Segment Open

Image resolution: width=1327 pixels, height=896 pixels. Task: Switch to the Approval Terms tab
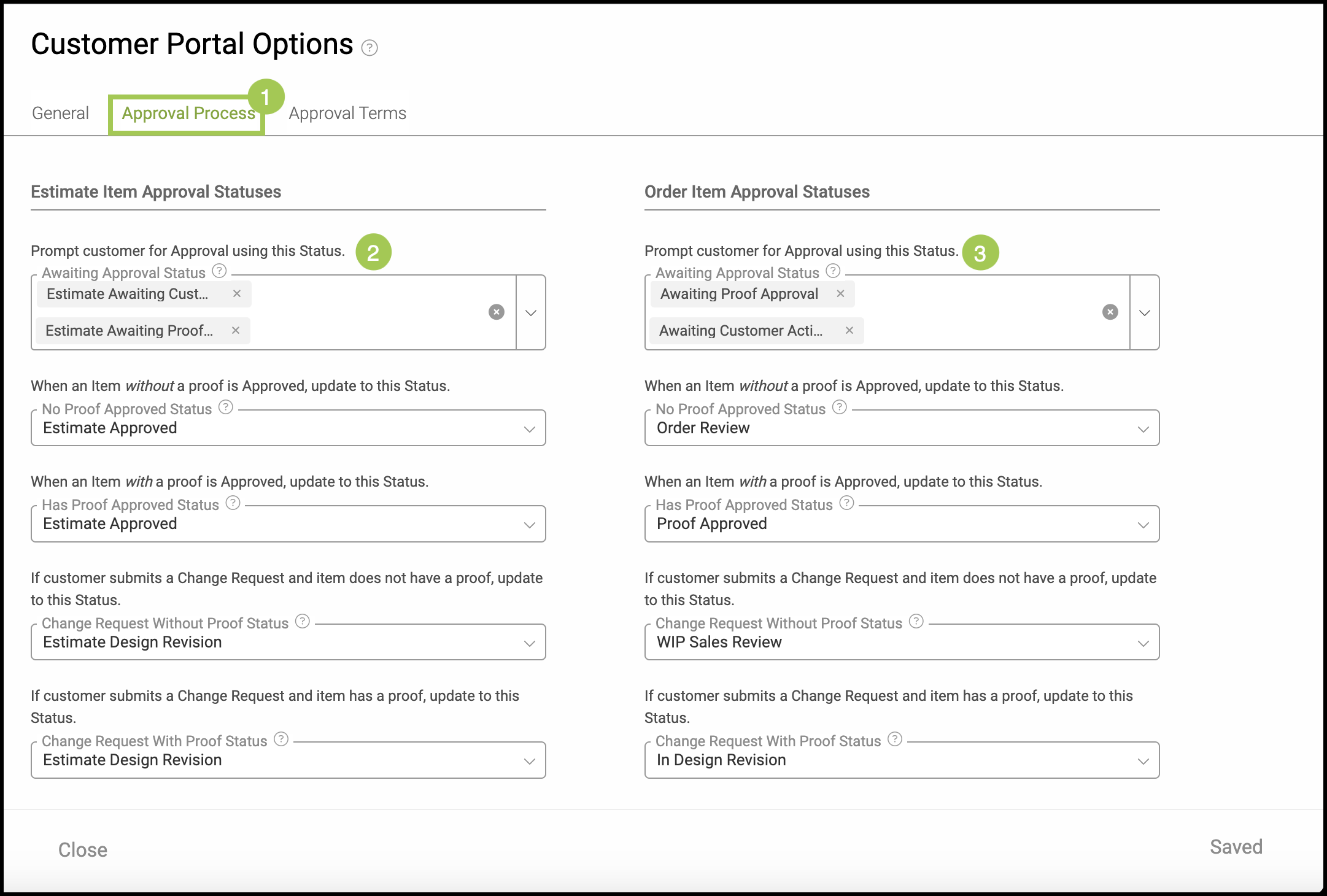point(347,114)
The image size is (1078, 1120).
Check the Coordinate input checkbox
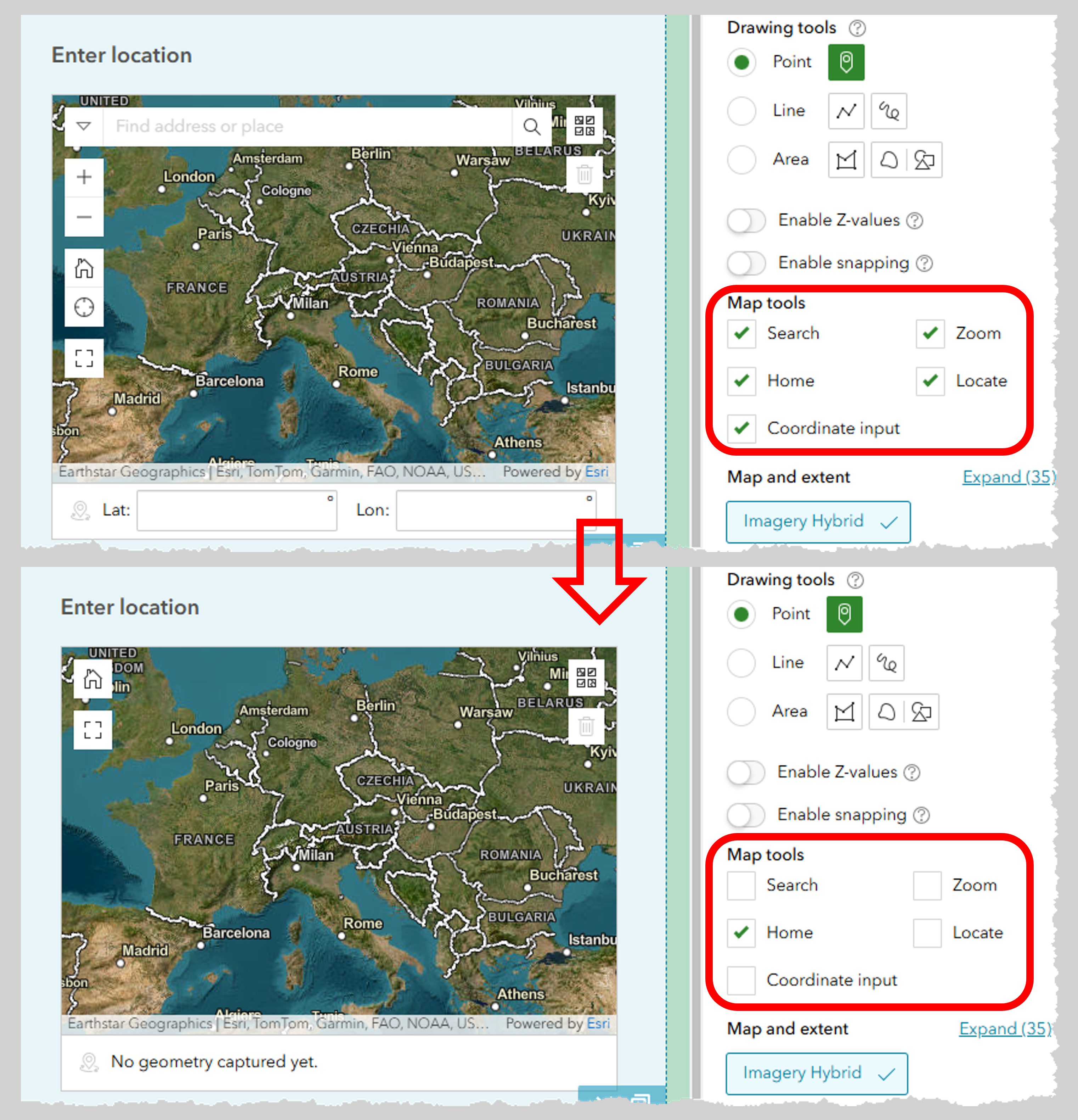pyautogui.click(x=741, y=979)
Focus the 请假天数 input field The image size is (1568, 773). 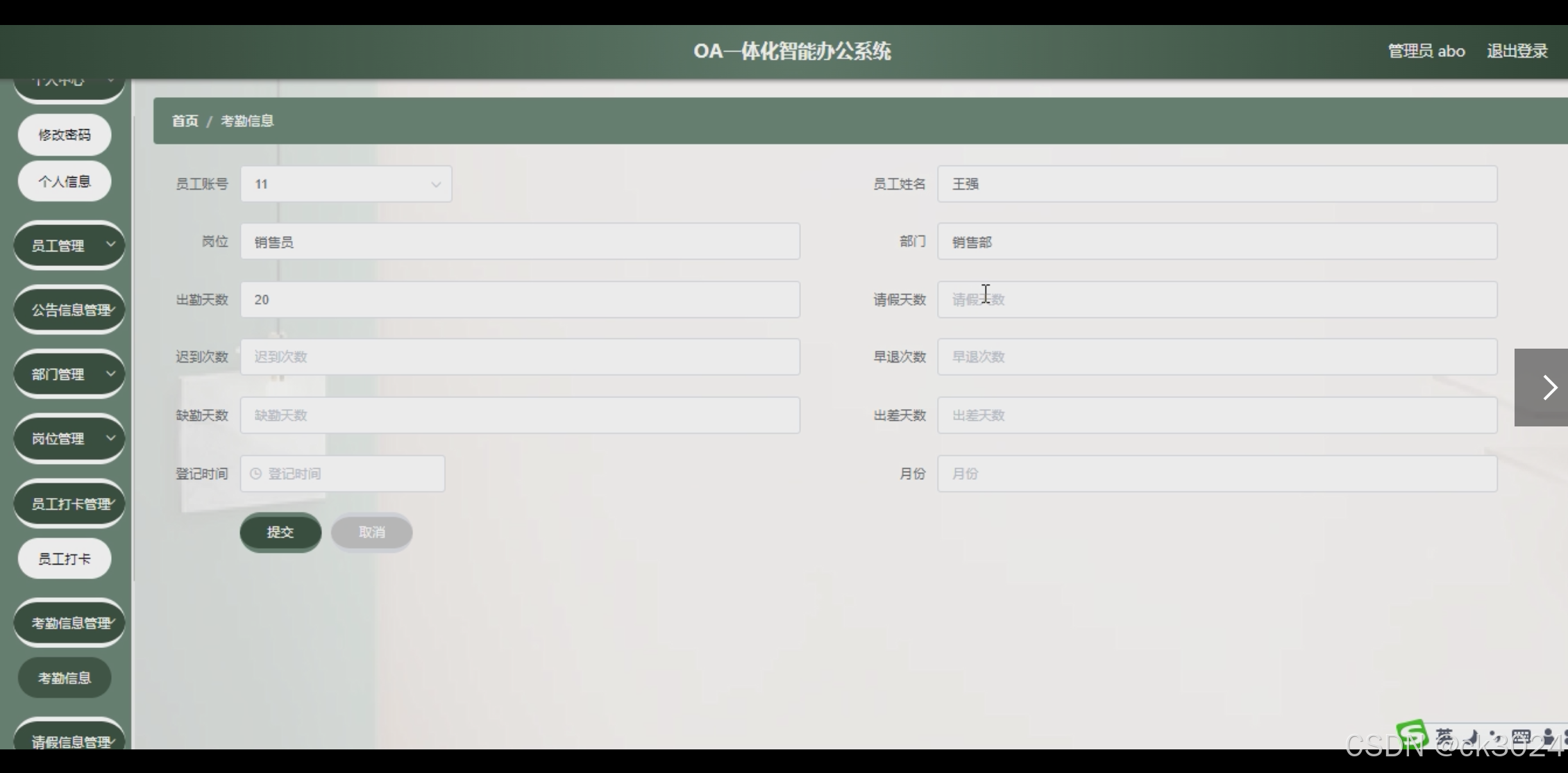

Segment Closed

Word for word, return the listing above; the pictures do not belong in the copy.

Image resolution: width=1327 pixels, height=896 pixels. Task: Switch to the Approval Terms tab
point(347,114)
The image size is (1078, 1120).
Check the Coordinate input checkbox
pyautogui.click(x=741, y=979)
Focus the 请假天数 input field The image size is (1568, 773). 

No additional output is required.